Breast cancer is one of the most common malignancies in women, with a high mortality rate around the world.1,2 Although multidisciplinary therapeutic strategies, including surgical resection, chemoradiotherapy, endocrine and anti-HER2 therapy, have made substantial progress over the past decade, there are still a considerable proportion of breast cancer patients who develop loco-regional recurrence and distant metastasis and die of this malignancy.3,4 Thus, identifying novel and effective biomarkers is helpful for early diagnosis, prognostic assessment and individualized treatment of breast cancer patients.
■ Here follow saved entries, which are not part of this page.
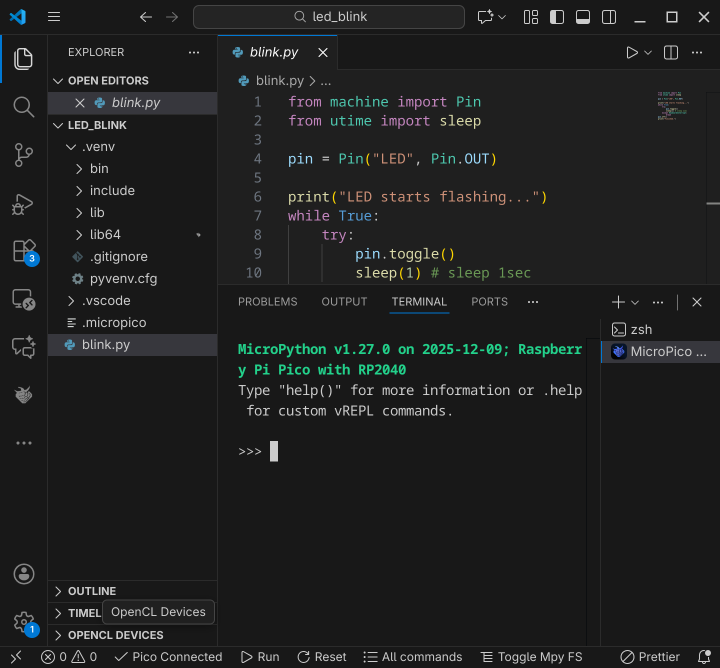
Task: Click the led_blink command center search box
Action: [329, 17]
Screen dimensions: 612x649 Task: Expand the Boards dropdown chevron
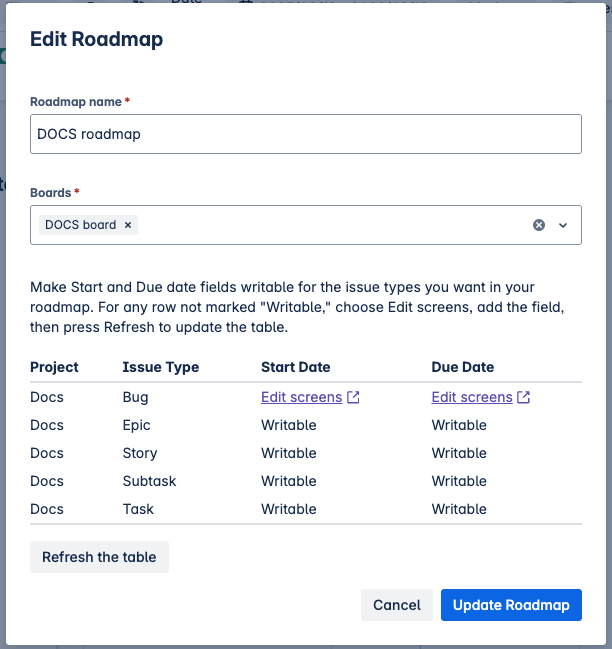coord(563,225)
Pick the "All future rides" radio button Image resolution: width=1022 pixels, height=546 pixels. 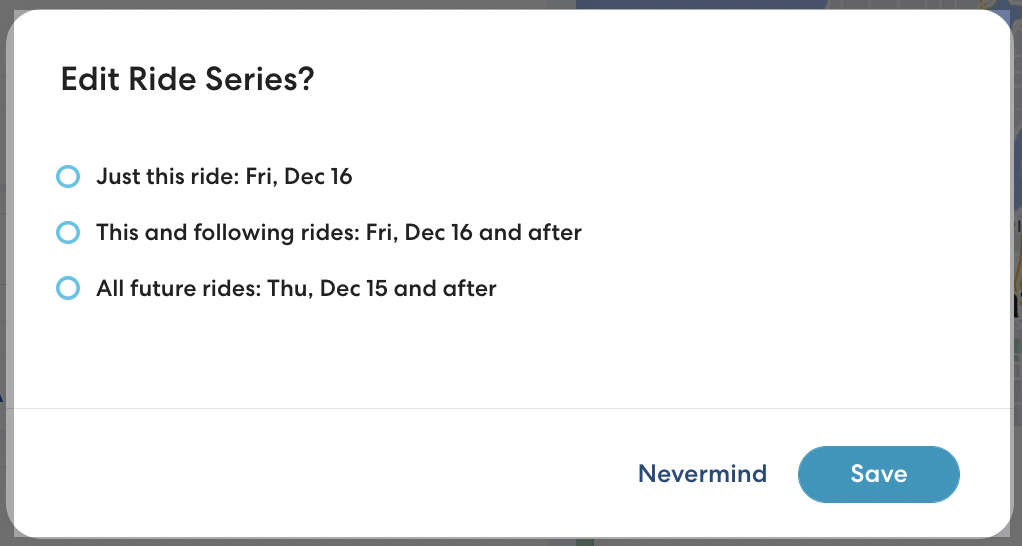[68, 289]
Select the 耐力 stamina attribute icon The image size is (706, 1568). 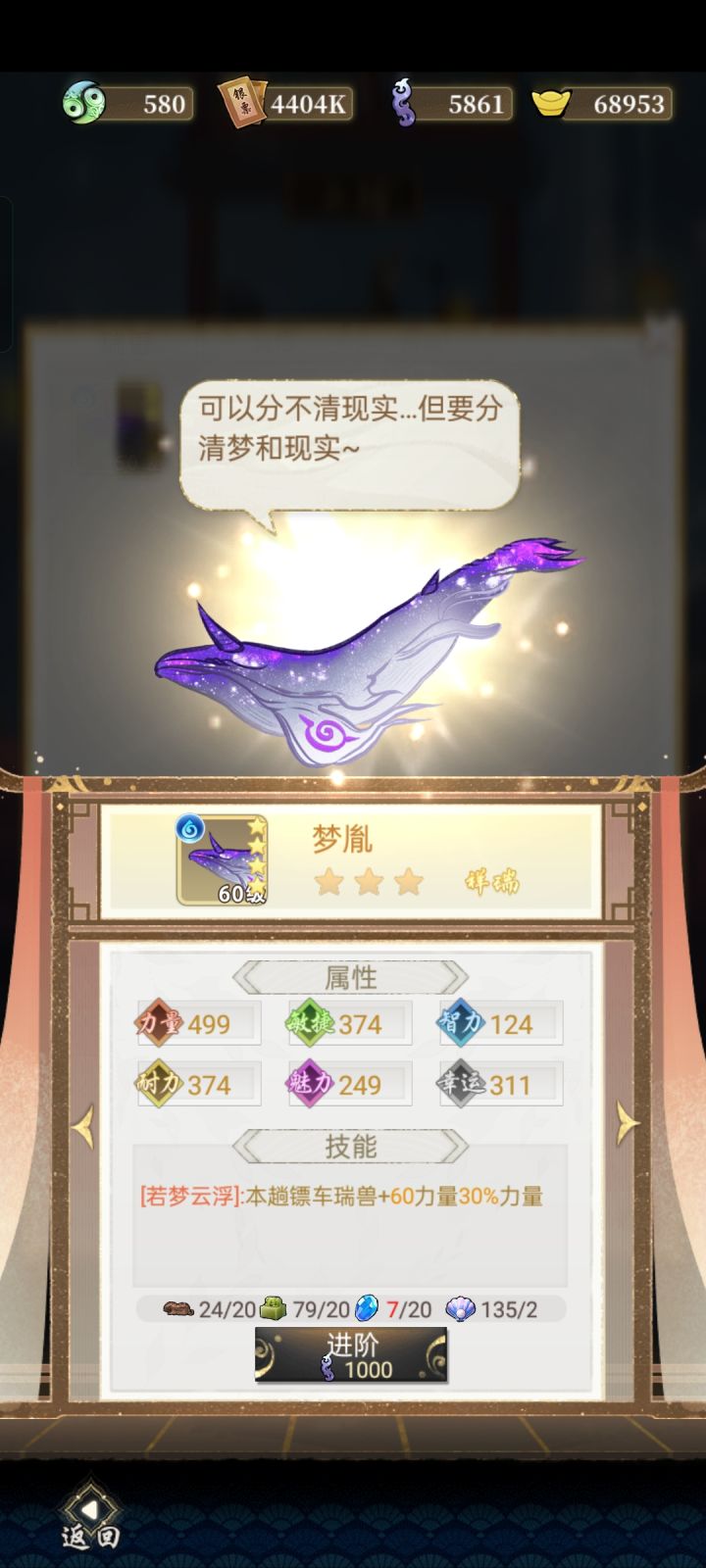160,1084
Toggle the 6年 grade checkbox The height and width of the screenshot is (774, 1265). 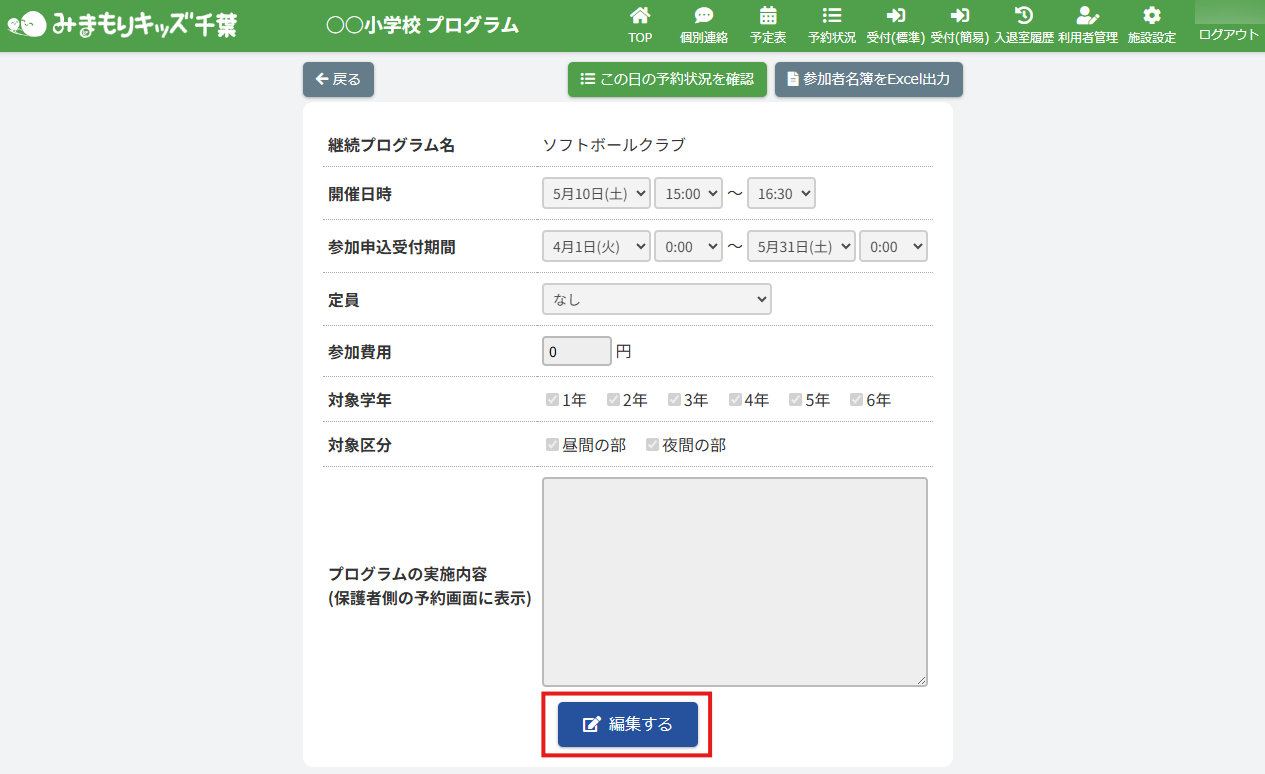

It has been well established that major cellular activities of human beings, such as growth, metabolism and hormone secretion, are controlled by circadian rhythm.5 As an important circadian clock gene, period circadian regulator 1 (PER1) was reported to be mainly responsible for circadian rhythms and coordinated the basic activities of life.6,7 Recently, emerging evidence has shown that PER1 is abnormally expressed in several human cancers and involved in tumorigenesis and progression.8–10 Several studies reported that the expression level of PER1 was markedly downregulated in oral squamous cell carcinoma (OSCC) and cholangiocarcinoma tissues,11,12 and PER1 overexpression suppressed proliferation, migration and invasion and promoted autophagy and apoptosis of cancer cells.11,12 These findings suggested that PER1 might function as a tumor suppressor in the development and progression of human cancers. However, whether PER1 played a similar role in the pathogenesis of breast cancer remains unclear. Microarray and RNA-sequencing technologies have made comprehensive analysis of specific genes possible. In the present study, we mainly focused on the biological roles of PER1 in the development and progression of breast cancer. For this purpose, the expression level of PER1 and its relationship to clinicopathological features and prognosis of breast cancer patients were analyzed using the public database. Next, a loss-or-gain function assay was conducted to investigate the effects of PER1 expression on cell proliferation, migration and invasion of breast cancer. We believed that these findings provided novel insights into the pathogenesis of breast cancer and therapeutic targets.
Materials and Methods
The expression levels of PER1 mRNA in human cancers were analyzed using the Oncomine microarray database (www.oncomine.com).13 The correlation between the expression of PER1 and the clinicopathologic parameters of breast cancer was evaluated by Breast cancer gene expression miner (bc-GenExMiner) v4.5, which was an online mining tool for transcriptome data of breast cancer (bcgenex.centregauducheau.fr/BC-GEM/GEM-Accueil.php).14 To further investigate the prognostic significance of PER1 expression for breast cancer patients, Kaplan–Meier plotter (kmplot.com/analysis/),15 an online database involving gene expression and survival data from The Cancer Genome Atlas (TCGA) and Gene Expression Omnibus (GEO), was used. The primary outcomes of survival analysis were overall survival (OS) and recurrence-free survival (RFS). All patients were divided into high and low-expression group based on the median of PER1 expression. The Kaplan–Meier curves of the two groups were shown, and the results were expressed as hazard ratio (HR) and its 95% confidence intervals (CI).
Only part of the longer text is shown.